For example, taking the symmetric 95% interval p = 2.5% and q = 97.5% for k = 5 yields $\scriptstyle 0.025^{{1/5}}\;\approx \;0.48,\,$ $\scriptstyle 0.975^{{1/5}}\;\approx \;0.995$ , so a confidence interval of approximately $\scriptstyle \left[1.005m,\,2.08m\right]$ . The lower bound is very close to m, so more informative is the asymmetric confidence interval from p = 5% to 100%; for k = 5 this yields $\scriptstyle 0.05^{{1/5}}\;\approx \;0.55,$ so the interval [m, 1.82m].
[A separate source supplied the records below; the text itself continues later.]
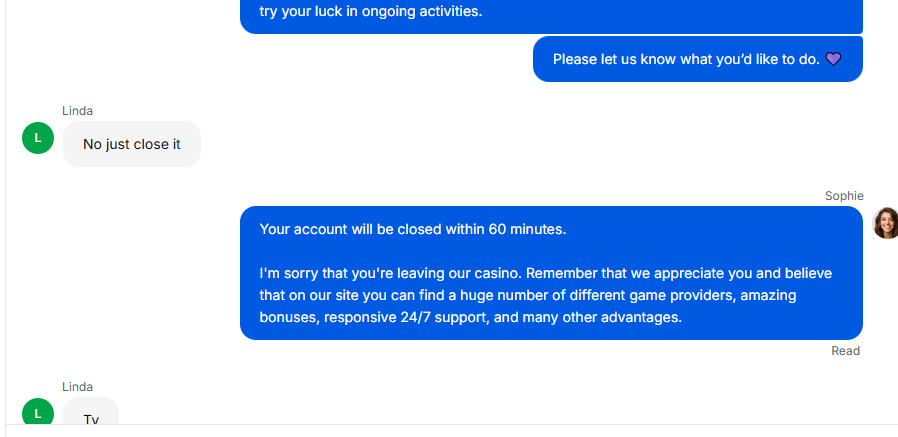This screenshot has height=437, width=898.
Task: Click the "responsive 24/7 support" text
Action: pos(405,317)

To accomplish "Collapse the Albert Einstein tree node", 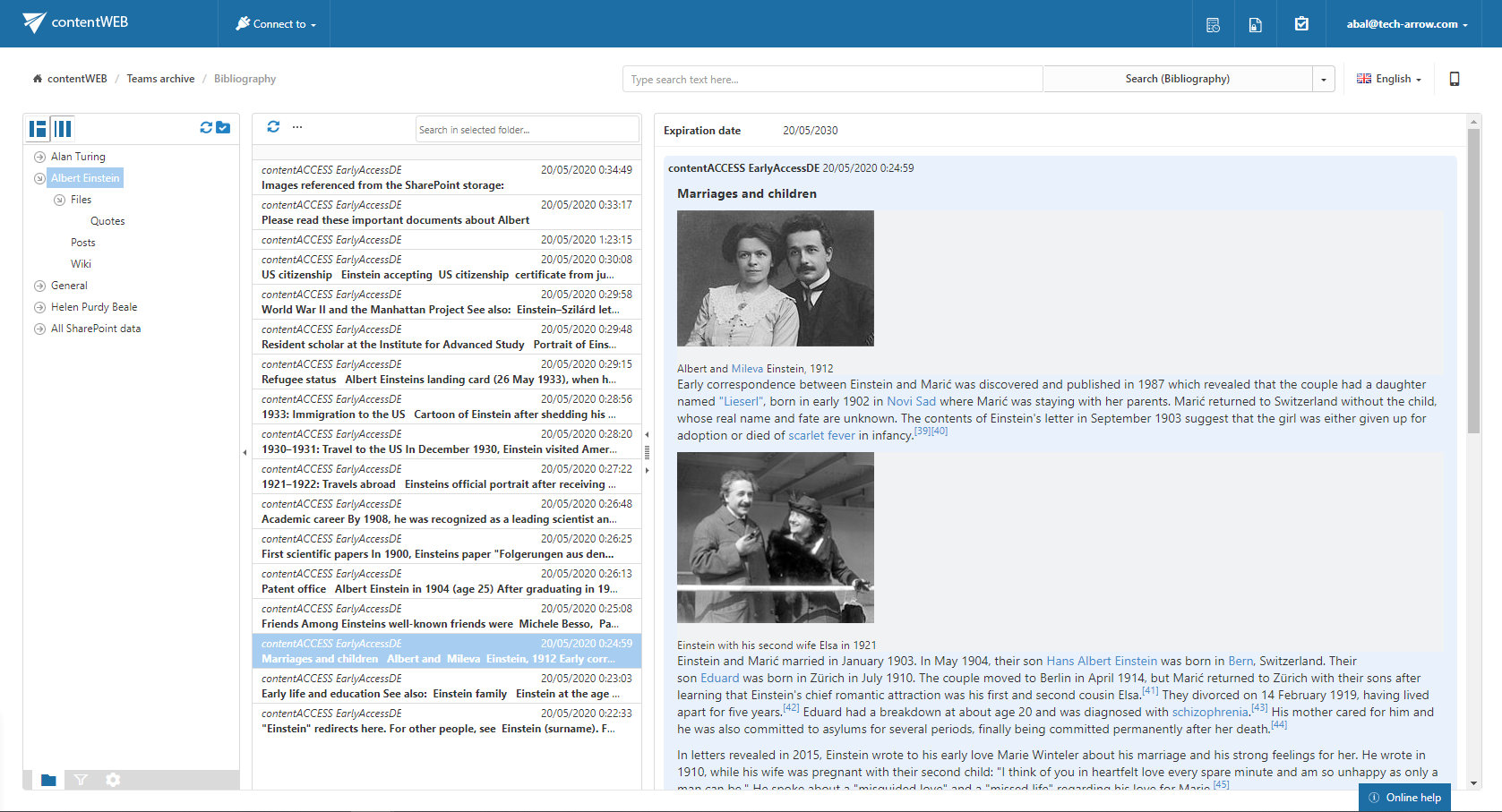I will click(39, 178).
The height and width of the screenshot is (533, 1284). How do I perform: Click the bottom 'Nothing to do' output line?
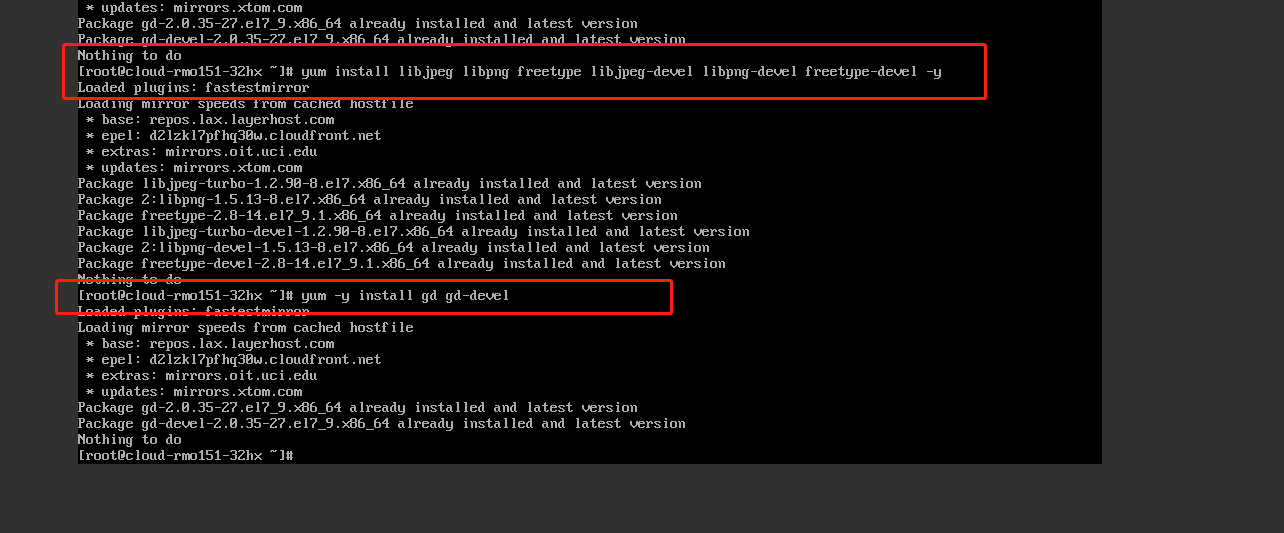pyautogui.click(x=130, y=440)
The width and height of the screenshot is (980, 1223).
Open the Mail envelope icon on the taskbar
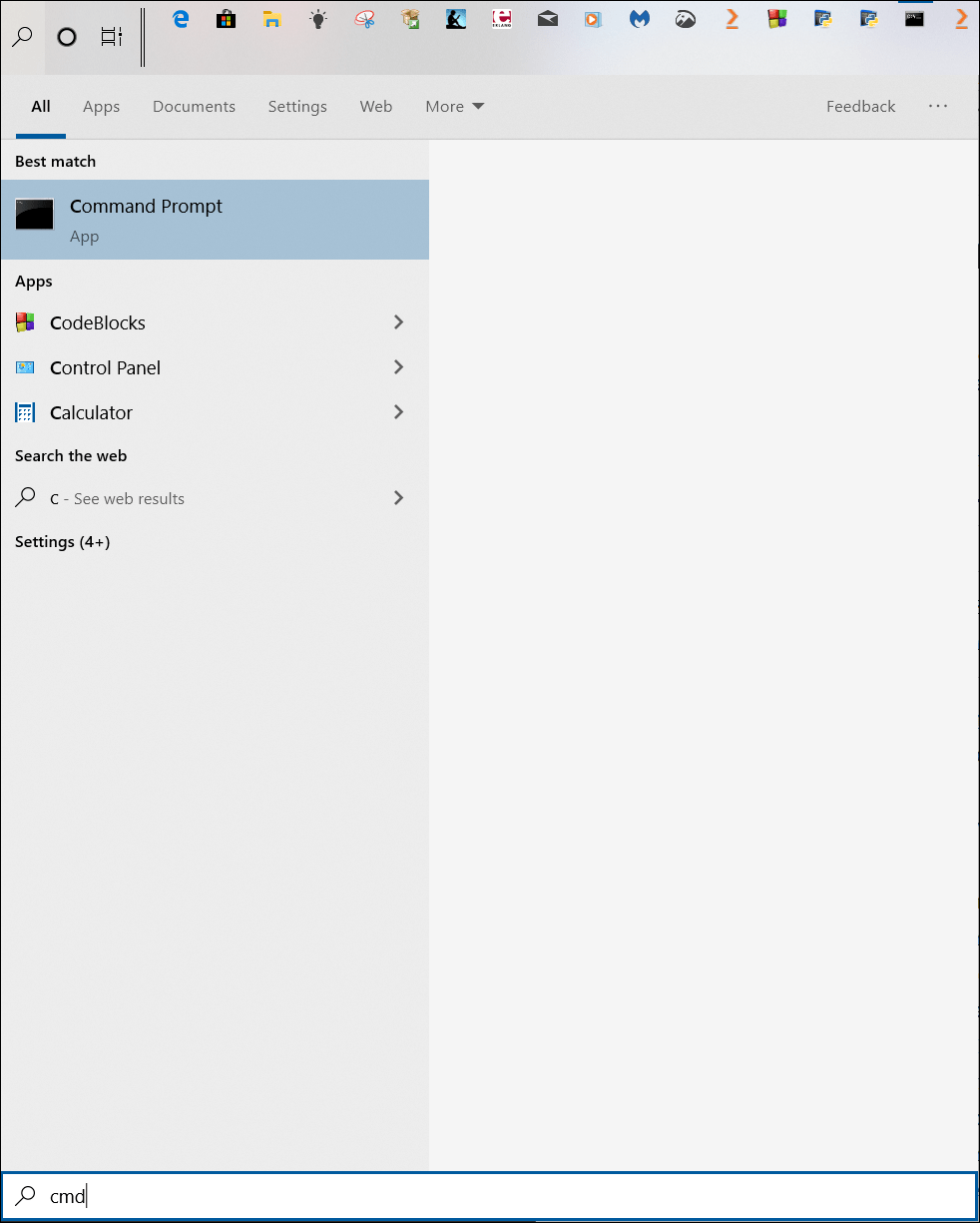point(547,18)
More generally, the (downward biased) 95% confidence interval is $\scriptstyle \left[m,\,m/0.05^{{1/k}}\right]\;=\;\left[m,\,m\cdot 20^{{1/k}}\right]$ . For a range of k, with the UMVU point estimator (plus 1 for legibility) for reference, this yields:

k	point estimate	confidence interval
1	$\scriptstyle 2m$	$\scriptstyle [m,\,20m]$
2	$\scriptstyle 1.5m$	$\scriptstyle [m,\,4.5m]$
5	$\scriptstyle 1.2m$	$\scriptstyle [m,\,1.82m]$
10	$\scriptstyle 1.1m$	$\scriptstyle [m,\,1.35m]$
20	$\scriptstyle 1.05m$	$\scriptstyle [m,\,1.16m]$

Immediate observations are:

For small sample sizes, the confidence interval is very wide, reflecting great uncertainty in the estimate.
The range shrinks rapidly, reflecting the exponentially decaying likelihood that all samples will be significantly below the maximum.
The confidence interval exhibits positive skew, as N can never be below the sample maximum, but can potentially be arbitrarily high above it.
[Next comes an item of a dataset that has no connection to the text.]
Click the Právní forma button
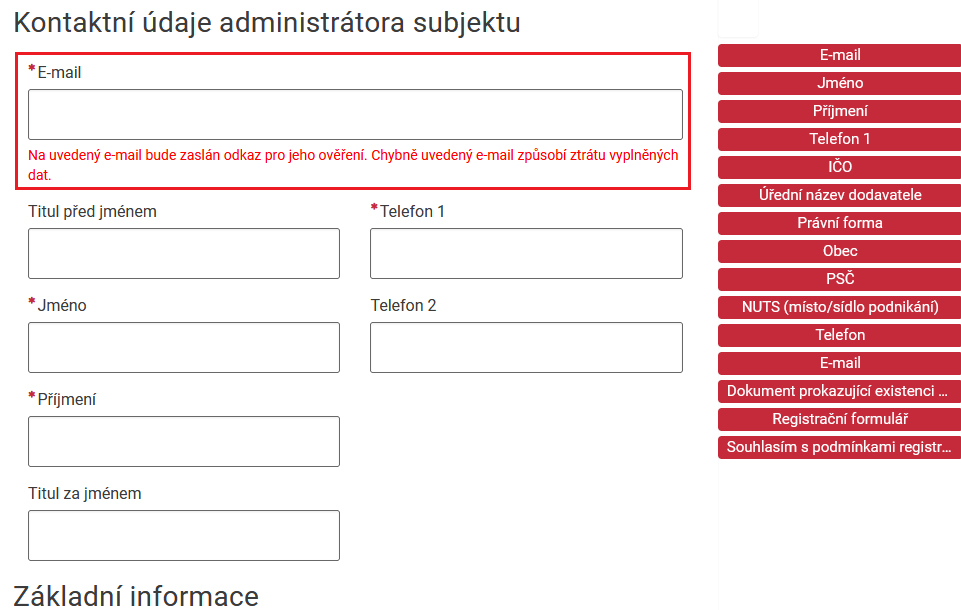 point(839,223)
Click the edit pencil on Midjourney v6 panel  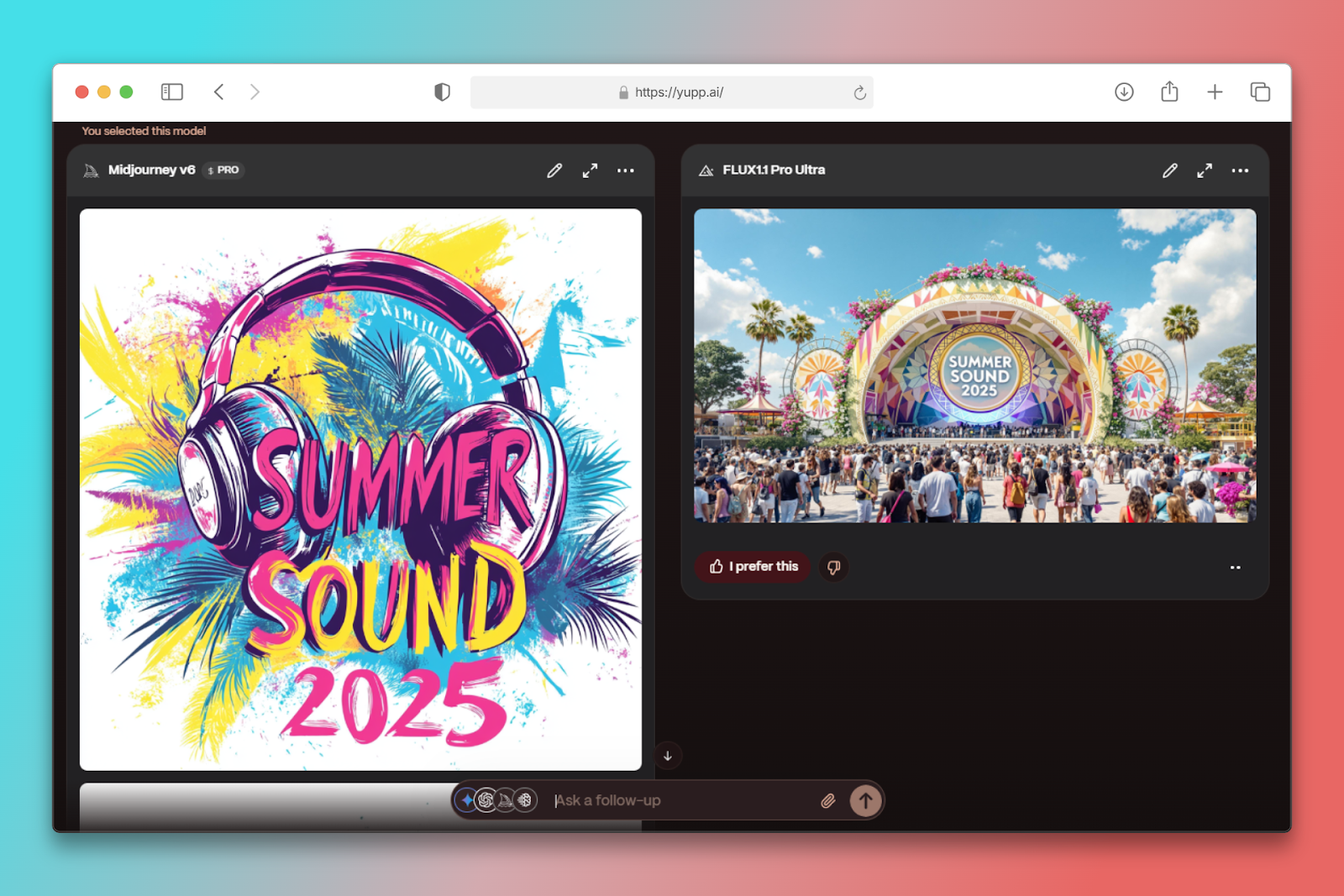[x=554, y=170]
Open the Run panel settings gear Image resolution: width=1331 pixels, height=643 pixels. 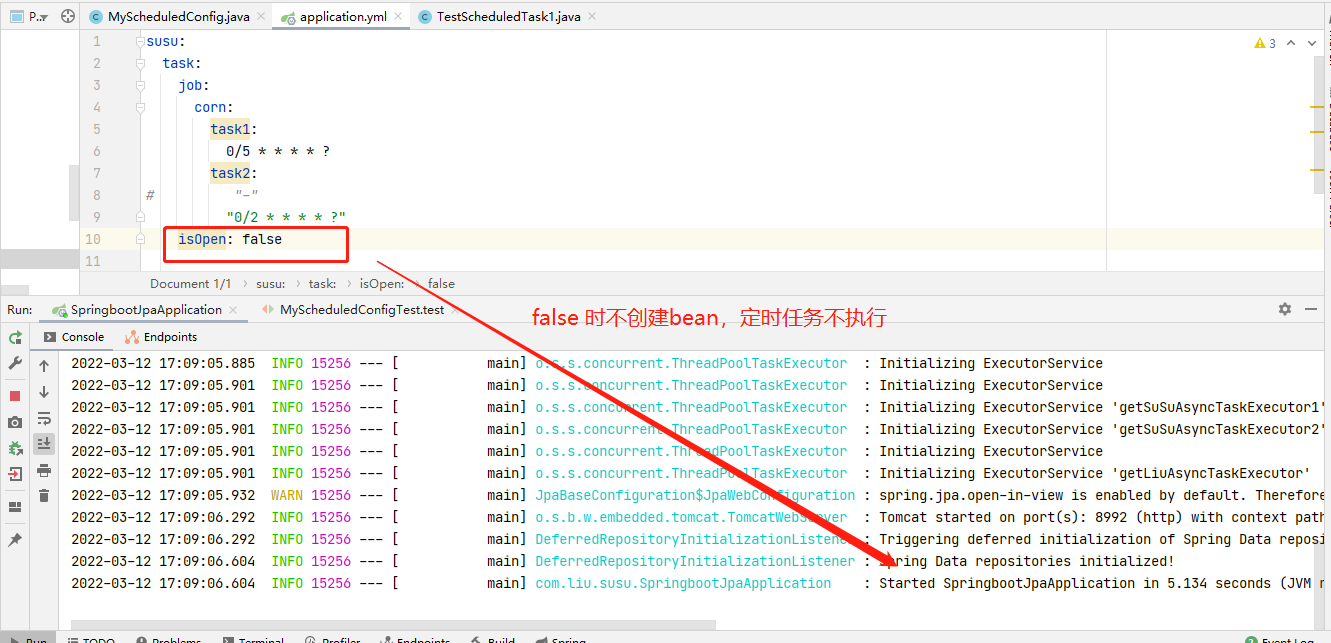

Note that m/k cannot be used naively (or rather (m + m/k − 1)/k) as an estimate of the standard error SE, as the standard error of an estimator is based on the population maximum (a parameter), and using an estimate to estimate the error in that very estimate is circular reasoning.

Bayesian analysis

The Bayesian approach to the German tank problem is to consider the probability $\scriptstyle \Pr(N\;=\;n\mid M\;=\;m,\,K\;=\;k)$ that the number of enemy tanks $\scriptstyle N$ is equal to $\scriptstyle n$ , when the number of observed tanks, $\scriptstyle K$ is equal to the number $\scriptstyle k$ , and the largest of the serial numbers $\scriptstyle M$ is equal to $\scriptstyle m$ .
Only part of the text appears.